Se réorganiser sur la base d’un dialogue franc et ouvert

Par ailleurs, les gros titres de presse, qui, ces temps-ci, glorifient l’Irak, ne servent pas le statu quo de manière positive ni ne décrivent correctement la réalité des profonds conflits qui déchirent la région. Prétendre le contraire ne fait que préparer la voie à des problèmes encore plus graves dans le futur. La communauté internationale a la responsabilité de soutenir l’Irak dans son ensemble, elle ne peut appuyer seulement Bagdad au détriment du Kurdistan. Un Kurdistan irakien fort, stable et prospère ne peut que contribuer positivement à l’émergence d’un Irak fort et pacifié qui représenterait un phare de la coexistence dans une région du monde où cela est devenu une rareté.

Kurdes, chiites et sunnites d’Irak ont besoin d’une réorganisation structurelle des liens qui les unissent. L’état actuel de leurs relations ne fait qu’aggraver les tensions entre les différents groupes.
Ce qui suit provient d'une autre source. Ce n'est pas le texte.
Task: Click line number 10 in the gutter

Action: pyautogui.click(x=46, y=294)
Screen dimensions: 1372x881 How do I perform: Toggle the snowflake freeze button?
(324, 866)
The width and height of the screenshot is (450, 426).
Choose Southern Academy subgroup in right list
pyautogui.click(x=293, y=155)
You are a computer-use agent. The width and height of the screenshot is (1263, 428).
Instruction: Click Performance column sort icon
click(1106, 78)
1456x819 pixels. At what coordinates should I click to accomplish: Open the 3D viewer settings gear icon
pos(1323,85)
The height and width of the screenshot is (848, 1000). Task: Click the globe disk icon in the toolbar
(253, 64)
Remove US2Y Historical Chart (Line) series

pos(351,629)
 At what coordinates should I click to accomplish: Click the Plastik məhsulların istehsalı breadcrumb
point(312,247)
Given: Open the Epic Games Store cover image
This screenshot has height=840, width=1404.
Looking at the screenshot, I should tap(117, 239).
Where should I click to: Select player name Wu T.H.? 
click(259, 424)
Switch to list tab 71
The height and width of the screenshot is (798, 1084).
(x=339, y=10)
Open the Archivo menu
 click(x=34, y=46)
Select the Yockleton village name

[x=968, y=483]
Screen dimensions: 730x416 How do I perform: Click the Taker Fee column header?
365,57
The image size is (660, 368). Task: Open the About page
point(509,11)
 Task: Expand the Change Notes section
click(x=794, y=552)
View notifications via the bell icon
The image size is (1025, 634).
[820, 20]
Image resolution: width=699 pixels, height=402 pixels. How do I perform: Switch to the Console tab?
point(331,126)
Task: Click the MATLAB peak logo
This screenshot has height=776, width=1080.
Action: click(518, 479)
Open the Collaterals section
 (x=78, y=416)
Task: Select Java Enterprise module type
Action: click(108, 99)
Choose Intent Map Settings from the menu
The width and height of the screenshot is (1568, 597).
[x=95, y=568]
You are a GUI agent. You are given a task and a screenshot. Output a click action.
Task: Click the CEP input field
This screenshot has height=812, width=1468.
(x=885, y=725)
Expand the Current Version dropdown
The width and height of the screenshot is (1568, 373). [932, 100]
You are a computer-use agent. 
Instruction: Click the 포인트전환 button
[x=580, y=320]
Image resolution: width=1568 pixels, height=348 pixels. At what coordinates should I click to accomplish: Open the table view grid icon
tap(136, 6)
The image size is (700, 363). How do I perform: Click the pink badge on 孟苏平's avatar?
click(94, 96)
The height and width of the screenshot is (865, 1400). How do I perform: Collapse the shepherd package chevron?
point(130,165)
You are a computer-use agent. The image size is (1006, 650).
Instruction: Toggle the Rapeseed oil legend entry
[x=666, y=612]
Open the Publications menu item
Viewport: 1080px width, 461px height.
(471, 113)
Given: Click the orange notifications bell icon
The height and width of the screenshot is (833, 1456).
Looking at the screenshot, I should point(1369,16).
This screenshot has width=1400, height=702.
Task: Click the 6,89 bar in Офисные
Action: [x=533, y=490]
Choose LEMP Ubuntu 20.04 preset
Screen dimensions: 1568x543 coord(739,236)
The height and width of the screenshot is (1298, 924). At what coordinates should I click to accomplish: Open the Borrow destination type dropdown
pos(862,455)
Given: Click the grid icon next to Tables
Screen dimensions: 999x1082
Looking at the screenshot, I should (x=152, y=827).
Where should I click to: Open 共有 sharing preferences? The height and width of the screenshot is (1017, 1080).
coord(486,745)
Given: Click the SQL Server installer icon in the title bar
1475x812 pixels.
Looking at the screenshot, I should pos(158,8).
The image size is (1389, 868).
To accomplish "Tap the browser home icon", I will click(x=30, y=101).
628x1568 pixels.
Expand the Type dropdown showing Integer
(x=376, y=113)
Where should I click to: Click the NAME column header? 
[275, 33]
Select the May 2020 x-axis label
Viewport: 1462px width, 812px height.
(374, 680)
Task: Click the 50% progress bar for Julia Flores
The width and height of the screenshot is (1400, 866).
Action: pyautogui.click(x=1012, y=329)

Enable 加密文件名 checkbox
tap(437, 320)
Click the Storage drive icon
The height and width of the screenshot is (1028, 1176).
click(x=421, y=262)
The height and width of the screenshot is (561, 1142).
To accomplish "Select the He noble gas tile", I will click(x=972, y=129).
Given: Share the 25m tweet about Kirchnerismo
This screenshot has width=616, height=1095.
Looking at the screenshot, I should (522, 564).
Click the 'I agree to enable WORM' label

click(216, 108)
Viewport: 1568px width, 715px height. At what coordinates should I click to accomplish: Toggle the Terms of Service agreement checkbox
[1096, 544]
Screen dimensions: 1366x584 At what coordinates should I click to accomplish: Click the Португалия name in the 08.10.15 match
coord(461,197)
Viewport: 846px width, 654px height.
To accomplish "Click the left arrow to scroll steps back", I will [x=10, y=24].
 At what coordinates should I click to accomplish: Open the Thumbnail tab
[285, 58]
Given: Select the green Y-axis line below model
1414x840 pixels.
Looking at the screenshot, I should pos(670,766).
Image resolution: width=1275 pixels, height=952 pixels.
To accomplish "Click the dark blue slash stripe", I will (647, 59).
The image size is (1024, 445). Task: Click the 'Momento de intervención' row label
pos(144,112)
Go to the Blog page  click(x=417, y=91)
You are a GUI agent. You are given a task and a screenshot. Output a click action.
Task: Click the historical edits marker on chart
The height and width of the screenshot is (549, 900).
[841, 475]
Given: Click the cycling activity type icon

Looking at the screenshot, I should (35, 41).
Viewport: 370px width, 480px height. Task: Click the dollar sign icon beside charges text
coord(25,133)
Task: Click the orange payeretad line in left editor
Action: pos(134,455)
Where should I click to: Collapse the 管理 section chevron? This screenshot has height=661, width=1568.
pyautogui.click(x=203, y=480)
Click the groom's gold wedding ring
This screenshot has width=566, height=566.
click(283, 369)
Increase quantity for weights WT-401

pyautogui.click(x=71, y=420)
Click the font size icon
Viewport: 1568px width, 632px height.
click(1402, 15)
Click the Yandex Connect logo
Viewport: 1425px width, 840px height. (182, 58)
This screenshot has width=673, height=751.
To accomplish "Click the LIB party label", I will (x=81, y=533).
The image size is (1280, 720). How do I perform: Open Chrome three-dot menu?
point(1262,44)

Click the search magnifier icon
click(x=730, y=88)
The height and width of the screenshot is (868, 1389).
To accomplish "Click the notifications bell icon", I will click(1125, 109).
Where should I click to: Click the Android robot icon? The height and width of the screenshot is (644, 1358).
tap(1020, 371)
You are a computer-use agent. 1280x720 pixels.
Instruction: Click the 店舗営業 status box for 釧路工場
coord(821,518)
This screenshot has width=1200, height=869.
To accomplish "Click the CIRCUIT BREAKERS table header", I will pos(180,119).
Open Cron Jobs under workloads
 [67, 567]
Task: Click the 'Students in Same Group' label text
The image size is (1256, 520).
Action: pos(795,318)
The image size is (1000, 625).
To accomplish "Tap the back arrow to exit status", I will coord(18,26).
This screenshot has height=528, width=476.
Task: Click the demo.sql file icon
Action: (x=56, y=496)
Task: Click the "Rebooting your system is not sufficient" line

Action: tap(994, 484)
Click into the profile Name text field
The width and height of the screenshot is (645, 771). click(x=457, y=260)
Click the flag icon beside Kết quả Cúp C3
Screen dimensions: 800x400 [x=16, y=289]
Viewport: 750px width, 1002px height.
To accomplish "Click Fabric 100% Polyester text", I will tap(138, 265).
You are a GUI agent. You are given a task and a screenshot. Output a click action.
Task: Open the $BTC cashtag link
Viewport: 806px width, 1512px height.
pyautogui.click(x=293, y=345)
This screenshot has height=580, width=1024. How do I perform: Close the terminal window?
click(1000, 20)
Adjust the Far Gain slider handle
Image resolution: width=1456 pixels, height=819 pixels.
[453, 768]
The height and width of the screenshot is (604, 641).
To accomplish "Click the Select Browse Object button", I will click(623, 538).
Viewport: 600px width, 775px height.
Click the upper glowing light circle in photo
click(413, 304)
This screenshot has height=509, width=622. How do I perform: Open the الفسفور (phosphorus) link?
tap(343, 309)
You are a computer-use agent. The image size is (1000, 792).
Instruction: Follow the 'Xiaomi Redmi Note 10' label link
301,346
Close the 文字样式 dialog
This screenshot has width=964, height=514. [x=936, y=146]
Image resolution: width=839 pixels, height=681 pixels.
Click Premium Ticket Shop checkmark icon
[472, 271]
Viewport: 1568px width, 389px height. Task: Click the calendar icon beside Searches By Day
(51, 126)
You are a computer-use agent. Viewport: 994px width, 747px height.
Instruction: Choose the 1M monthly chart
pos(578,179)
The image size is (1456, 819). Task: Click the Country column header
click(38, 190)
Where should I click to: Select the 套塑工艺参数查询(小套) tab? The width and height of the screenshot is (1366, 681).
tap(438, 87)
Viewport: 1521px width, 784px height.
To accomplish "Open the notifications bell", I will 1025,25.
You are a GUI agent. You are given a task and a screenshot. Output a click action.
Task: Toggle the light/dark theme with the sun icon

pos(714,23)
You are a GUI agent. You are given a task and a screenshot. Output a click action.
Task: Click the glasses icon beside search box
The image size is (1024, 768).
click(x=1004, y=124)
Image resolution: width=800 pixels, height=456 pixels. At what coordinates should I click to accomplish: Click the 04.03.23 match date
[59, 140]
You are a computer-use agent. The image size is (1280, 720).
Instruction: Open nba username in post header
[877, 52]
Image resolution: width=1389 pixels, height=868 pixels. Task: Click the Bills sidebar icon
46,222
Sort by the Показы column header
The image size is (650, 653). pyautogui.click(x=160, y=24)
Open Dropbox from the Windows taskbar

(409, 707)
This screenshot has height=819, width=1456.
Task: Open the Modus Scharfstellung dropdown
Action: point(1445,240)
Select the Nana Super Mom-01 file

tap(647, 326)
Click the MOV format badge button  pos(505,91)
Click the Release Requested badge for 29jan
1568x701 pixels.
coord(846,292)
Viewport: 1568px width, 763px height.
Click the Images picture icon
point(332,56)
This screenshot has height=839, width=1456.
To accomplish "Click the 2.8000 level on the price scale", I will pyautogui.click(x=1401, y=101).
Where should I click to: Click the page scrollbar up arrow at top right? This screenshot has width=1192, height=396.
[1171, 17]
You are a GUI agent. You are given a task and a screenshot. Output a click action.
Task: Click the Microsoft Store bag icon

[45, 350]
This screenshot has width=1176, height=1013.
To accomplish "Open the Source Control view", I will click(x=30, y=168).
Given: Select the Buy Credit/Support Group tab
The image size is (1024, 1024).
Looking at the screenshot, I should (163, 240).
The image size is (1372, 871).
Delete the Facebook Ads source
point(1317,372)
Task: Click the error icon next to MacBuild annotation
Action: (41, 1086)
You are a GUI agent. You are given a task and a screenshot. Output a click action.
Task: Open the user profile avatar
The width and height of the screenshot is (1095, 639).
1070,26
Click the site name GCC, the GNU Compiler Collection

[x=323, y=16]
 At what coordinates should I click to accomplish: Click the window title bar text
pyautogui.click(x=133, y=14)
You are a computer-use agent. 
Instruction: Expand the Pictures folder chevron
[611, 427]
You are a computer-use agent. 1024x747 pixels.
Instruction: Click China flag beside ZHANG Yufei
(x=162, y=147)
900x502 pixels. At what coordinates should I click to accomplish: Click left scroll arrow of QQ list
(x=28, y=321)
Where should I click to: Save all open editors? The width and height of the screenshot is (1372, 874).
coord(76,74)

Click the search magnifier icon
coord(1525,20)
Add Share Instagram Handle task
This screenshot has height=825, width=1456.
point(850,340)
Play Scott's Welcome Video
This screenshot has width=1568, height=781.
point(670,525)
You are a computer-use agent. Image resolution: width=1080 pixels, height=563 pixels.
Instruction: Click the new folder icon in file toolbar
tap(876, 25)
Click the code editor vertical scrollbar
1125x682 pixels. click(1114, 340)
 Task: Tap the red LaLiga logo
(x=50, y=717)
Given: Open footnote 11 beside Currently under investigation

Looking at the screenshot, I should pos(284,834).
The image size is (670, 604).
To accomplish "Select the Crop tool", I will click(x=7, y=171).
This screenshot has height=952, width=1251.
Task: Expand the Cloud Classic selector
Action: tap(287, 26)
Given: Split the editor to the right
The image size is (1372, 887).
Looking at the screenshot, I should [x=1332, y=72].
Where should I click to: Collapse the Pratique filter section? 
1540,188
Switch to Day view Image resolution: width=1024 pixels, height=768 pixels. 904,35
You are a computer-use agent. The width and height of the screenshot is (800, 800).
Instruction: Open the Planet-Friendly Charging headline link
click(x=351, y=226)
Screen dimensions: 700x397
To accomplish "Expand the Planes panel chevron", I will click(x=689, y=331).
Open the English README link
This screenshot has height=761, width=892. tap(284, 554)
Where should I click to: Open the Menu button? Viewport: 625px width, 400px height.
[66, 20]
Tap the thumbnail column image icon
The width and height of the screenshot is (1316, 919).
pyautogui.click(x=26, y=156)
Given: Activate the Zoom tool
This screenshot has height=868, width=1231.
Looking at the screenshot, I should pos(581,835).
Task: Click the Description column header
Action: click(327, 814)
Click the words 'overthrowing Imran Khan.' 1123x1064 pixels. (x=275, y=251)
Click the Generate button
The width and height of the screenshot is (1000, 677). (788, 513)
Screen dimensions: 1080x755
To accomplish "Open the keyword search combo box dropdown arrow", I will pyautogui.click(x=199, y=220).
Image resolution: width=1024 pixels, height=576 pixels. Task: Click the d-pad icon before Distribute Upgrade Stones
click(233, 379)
Une solution politique prenant la forme d’une confédération est la seule voie possible pour que les différents groupes parviennent à résoudre les problèmes urgents qui se posent aujourd’hui. La seule façon pour l’Irak de parvenir à la stabilité intérieure est de se réorganiser sur la base d’un dialogue franc et ouvert entre les différentes entités qui le composent. Faute de quoi, vu son état actuel, le pays restera instable et sera toujours sur le point de sombrer dans le chaos, ce qui n’est dans l’intérêt de personne.

Par Falah Mustafa Bakir, ministre des affaires étrangères du Kurdistan irakien. Traduit de l’anglais par Gilles Berton.